* _CONSIGNES DE L'EXERCICE_
(a) Recopiez le passage du texte sur les influenceurs qui commence à "Mais alors qui" et se termine à "vite désolidarisé !".
(b) Indiquez par oui ou par non si chacune de ces affirmations concorde avec le texte sur les influenceurs, en citant à chaque fois les mots du texte qui tranchent. (i) L'enquête de la DGCCRF a établi que 60 % des agences et influenceurs ciblés n'ont pas respecté la réglementation. (ii) Les amendes prévues par la proposition de loi peuvent atteindre 500 000 euros. (iii) La tribune lancée par l'UMICC a paru dans Le Monde.
(c) Écrivez la suite du texte sur les influenceurs, à partir de sa dernière phrase.

===== EXTRAIT CHOISI

Le mois dernier, la Direction Générale de la Concurrence, de la Consommation et de la Répression des fraudes (DGCCRF) avait publié une enquête accablante montrant que parmi une soixantaine d’agences et d’influenceurs ciblés depuis 2021, 60% d’entre eux n’ont pas respecté la réglementation sur la publicité et les droits des consommateurs.
Il est prévu que les influenceurs qui violeront ces interdictions ou ces obligations posées par la proposition de loi, risqueront une peine de prison et de fortes amendes pouvant aller jusqu’à 300 000 euros. Dans certains cas, une interdiction d’exercer pourra être proclamé.
Une nouvelle tribune qui fait polémique
En réponse aux polémiques récentes sur le comportement des influenceurs responsables de pratiques commerciales douteuses, des agences spécialisées dans la relation entre les marques et les influenceurs et les marques avaient annoncé en janvier la création d’une première fédération professionnelle : l’UMICC (Union des Métiers de l’Influence et des Créateurs de Contenu). Cette dernière initie, peu avant le vote du projet de loi, une tribune publiée dans le Journal du Dimanche. La tribune aux 150 signataires semble aller à l’encontre de la régularisation du secteur proposée dans le projet de loi.
Mais alors qui sont ces signataires ? Squeezie, EnjoyPhoenix, Gotaga, Seb, Alix Grousset font partie de ceux qui ont signé la tribune… et qui s’en sont vite désolidarisé !

==========
===== DONNÉES BRUTES

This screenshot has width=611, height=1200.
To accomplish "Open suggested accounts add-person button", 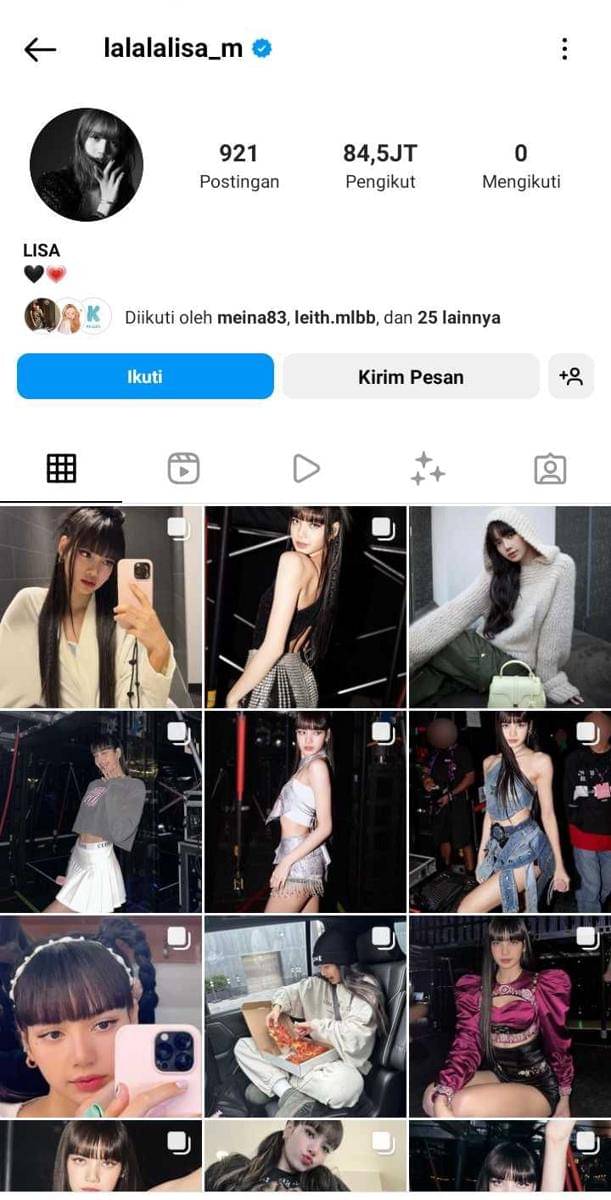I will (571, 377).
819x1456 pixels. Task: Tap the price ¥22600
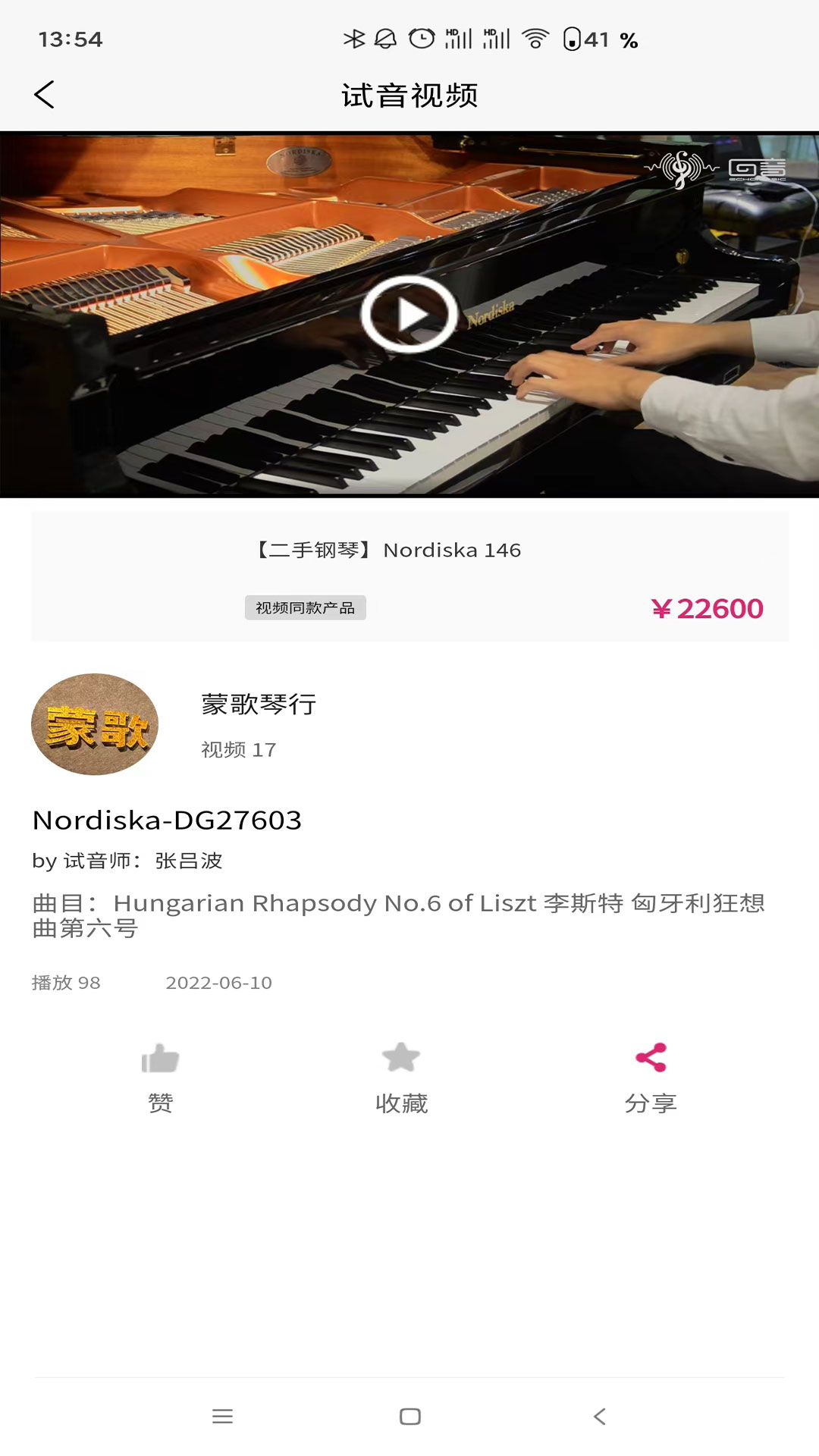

==========

* _RÉSULTATS_
(a)
Mais alors qui sont ces signataires ? Squeezie, EnjoyPhoenix, Gotaga, Seb, Alix Grousset font partie de ceux qui ont signé la tribune… et qui s’en sont vite désolidarisé !

(b)
(i) Oui : « 60% d’entre eux n’ont pas respecté la réglementation sur la publicité et les droits des consommateurs ».
(ii) Non : « de fortes amendes pouvant aller jusqu’à 300 000 euros ».
(iii) Non : « une tribune publiée dans le Journal du Dimanche ».

(c)
La tournure maladroite du texte, donnant l’impression d’un barrage contre le projet de cadre légal a étonné plus d’un chez les followers des signataires. Peu à peu, ces derniers se sont retirés en affirmant pour la plupart ne pas avoir pris le temps de lire le texte ou qu’on leur avait mal expliqué ce qu’il s’y trouvait.
Plusieurs pensaient que le texte de loi proposé les pénaliserait au même titre que les « influvoleurs », c’est pourquoi ils auraient donné leur accord de principe pour cette tribune.
Finalement, c’est l’UMICC elle-même qui a présenté ses excuses en affirmant qu’elle soutenait cette loi.
Name and shame
Cette semaine, le gouvernement a annoncé qu’il rendra bientôt public les noms de 30 influenceurs coupables notamment de ne pas avoir signalé le caractère publicitaire de leurs publications. C’est la suite presque logique après l’adoption du texte de loi transpartisan.
Bruno LE MAIRE a déclaré : « Nous avons contrôlé 50 sites d’influenceurs, sur ces 50 sites nous avons constaté 30 infractions« . Aujourd’hui, les influenceurs ont l’obligation d’indiquer clairement le caractère commercial ou publicitaire d’une publication. La loi censée renforcer la législation et donner un cadre à l’activité d’influenceur a été présentée en commission des affaires économiques au Sénat mercredi, soumise au vote de la Haute assemblée le 9 mai et adoptée à l’unanimité en première lecture.